Audi, Applied Intuition Team to Develop Self-Driving Tech
It’s the second partnership with a VW group company after announcing In late March it was teaming with Porsche to develop vehicle software
Automaker Audi has agreed a deal with U.S. company Applied Intuition to jointly develop automated driving (AD) systems.
The German firm – part of the Volkswagen Group – will work with the Silicon Valley-based software supplier on tech that will ultimately be utilized on Audi cars.
According to a statement issued by the pair to mark the agreement, the intent is to create a unified solution that “enables the development, validation, type approval and deployment of (AD) systems.”
The partnership aims to address some of the specific pain points of AD development, in particular the slow rate of progress and the high costs associated with it.
It will do so by using Applied’s end-to-end simulation and data management solutions, supported by Audi’s scenario-based systems engineering experience, to create a solution that meets current and future regulatory requirements.

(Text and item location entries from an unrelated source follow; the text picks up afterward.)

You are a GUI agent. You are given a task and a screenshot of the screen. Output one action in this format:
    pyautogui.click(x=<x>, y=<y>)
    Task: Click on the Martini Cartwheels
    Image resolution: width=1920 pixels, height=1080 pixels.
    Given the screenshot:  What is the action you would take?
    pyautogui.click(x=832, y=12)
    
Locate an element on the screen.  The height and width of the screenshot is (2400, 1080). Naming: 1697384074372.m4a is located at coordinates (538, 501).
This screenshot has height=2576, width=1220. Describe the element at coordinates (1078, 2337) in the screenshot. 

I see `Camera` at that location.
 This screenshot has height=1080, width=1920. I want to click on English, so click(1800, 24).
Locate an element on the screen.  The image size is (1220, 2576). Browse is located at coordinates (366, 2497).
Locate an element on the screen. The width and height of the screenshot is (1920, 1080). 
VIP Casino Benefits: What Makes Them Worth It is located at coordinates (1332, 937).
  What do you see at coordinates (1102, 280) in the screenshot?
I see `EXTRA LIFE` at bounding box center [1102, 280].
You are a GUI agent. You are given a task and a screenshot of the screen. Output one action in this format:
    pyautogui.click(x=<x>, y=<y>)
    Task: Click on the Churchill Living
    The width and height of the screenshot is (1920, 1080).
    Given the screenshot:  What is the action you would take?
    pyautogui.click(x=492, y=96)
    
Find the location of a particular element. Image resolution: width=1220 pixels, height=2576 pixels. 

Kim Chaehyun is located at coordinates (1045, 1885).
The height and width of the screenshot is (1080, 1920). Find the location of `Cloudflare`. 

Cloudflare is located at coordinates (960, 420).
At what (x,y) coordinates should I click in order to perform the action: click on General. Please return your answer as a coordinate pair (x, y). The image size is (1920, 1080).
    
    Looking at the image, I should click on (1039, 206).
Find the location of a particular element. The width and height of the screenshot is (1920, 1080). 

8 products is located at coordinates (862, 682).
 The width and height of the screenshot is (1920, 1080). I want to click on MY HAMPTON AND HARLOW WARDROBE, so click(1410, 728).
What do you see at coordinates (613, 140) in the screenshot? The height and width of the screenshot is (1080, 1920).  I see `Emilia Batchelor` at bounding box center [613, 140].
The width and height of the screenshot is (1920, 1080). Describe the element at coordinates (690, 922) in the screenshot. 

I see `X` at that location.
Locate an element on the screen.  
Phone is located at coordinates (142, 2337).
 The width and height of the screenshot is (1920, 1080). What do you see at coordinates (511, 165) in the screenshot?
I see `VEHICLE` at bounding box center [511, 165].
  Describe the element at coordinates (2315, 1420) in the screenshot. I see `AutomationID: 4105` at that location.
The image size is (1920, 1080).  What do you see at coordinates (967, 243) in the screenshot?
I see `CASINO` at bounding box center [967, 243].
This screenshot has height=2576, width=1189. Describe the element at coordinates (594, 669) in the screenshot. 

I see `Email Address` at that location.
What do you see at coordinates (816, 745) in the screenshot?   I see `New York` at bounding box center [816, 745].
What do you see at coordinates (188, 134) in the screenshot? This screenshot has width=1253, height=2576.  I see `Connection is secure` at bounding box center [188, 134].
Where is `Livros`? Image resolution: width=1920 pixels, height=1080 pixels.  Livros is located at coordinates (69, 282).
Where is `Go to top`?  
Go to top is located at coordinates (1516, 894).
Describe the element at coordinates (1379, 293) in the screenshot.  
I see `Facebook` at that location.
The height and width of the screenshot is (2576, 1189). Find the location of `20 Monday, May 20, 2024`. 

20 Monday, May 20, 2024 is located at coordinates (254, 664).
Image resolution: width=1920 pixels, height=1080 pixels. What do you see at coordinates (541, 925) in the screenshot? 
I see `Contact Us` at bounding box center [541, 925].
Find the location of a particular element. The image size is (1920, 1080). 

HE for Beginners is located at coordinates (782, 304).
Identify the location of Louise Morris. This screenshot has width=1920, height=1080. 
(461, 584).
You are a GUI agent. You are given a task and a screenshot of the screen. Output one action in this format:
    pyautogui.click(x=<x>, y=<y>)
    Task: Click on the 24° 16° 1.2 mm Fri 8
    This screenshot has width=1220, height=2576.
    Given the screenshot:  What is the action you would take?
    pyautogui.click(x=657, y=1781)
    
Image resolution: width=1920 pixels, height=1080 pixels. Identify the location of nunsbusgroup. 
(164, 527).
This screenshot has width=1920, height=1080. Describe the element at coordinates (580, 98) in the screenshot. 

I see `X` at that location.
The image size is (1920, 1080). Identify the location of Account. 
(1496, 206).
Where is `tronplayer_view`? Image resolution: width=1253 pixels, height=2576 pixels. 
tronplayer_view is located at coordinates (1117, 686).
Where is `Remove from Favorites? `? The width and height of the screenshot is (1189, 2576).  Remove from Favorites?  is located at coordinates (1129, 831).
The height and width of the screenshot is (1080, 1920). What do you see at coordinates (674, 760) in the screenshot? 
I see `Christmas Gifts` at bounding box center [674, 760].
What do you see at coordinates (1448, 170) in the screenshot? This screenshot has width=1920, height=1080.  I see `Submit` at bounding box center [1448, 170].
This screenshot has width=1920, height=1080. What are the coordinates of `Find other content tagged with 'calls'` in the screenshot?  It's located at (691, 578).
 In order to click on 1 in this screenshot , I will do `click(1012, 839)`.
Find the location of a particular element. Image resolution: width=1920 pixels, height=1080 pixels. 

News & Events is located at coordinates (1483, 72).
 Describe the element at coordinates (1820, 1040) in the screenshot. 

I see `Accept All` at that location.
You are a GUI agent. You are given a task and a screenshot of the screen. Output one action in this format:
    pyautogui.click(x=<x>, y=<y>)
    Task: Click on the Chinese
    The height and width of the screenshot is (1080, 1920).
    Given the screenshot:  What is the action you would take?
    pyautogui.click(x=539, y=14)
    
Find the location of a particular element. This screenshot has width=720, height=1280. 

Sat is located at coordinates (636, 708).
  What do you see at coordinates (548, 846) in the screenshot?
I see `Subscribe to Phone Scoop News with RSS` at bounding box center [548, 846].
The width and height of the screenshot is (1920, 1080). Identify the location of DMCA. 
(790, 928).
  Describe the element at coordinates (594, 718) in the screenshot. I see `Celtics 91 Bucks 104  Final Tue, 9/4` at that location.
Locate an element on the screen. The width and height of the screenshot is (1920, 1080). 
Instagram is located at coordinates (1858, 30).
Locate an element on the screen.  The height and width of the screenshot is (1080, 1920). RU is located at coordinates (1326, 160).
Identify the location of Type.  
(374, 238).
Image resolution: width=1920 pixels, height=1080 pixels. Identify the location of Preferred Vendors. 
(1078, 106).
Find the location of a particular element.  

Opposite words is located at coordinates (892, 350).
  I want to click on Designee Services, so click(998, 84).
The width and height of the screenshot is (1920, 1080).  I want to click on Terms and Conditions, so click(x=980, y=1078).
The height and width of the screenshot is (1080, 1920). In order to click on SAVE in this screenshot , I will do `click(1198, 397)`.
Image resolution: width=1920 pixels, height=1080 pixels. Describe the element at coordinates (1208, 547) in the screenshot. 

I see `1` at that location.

And it’s claimed that the solution will be applicable across different AD stacks throughout the Audi portfolio, providing automated functionality that delivers industry-leading safety in an expanded Operational Design Domain.
The framework will be made available to other automakers in the future.
With surveys showing that public trust in autonomous vehicles is still lagging following a wave of negative publicity caused by recent high-profile incidents, the companies acknowledge safety is a priority.
“Applied Intuition and Audi’s joint solution is critical to ensuring AD software safety,” said Qasar Younis, CEO of Applied. “With unified applications, a data-driven approach, automated testing, and cloud-based collaboration, our unified framework allows Audi to validate, certify, and bring next-generation AD systems to market faster.”
Dr Gero Kempf, executive vice president for Audi, added: “In compliance with AD regulations, Applied Intuition’s solution allows us to highly automate our scenario-based, data-driven engineering workflows and adapt jointly developed applications as white-box solutions for the overall management of high-performance, safety-critical AD systems.”
The Audi partnership is the second deal Applied has sealed with a Volkswagen Group company in the space of a month. In late March, it confirmed it was teaming with Porsche to develop vehicle software.
That partnership was announced just days after the company closed a funding round that generated $250 million, with Porsche confirmed as one of the investors.
Audi has yet to launch any production model with Level 3 “hands off eyes off” automated functionality, in contrast with key rival Mercedes, which offers its L3 Drive Pilot package on select models in California and Nevada, plus Germany. Another of Audi’s key competitors, BMW, is also set to launch L3 tech in its home market.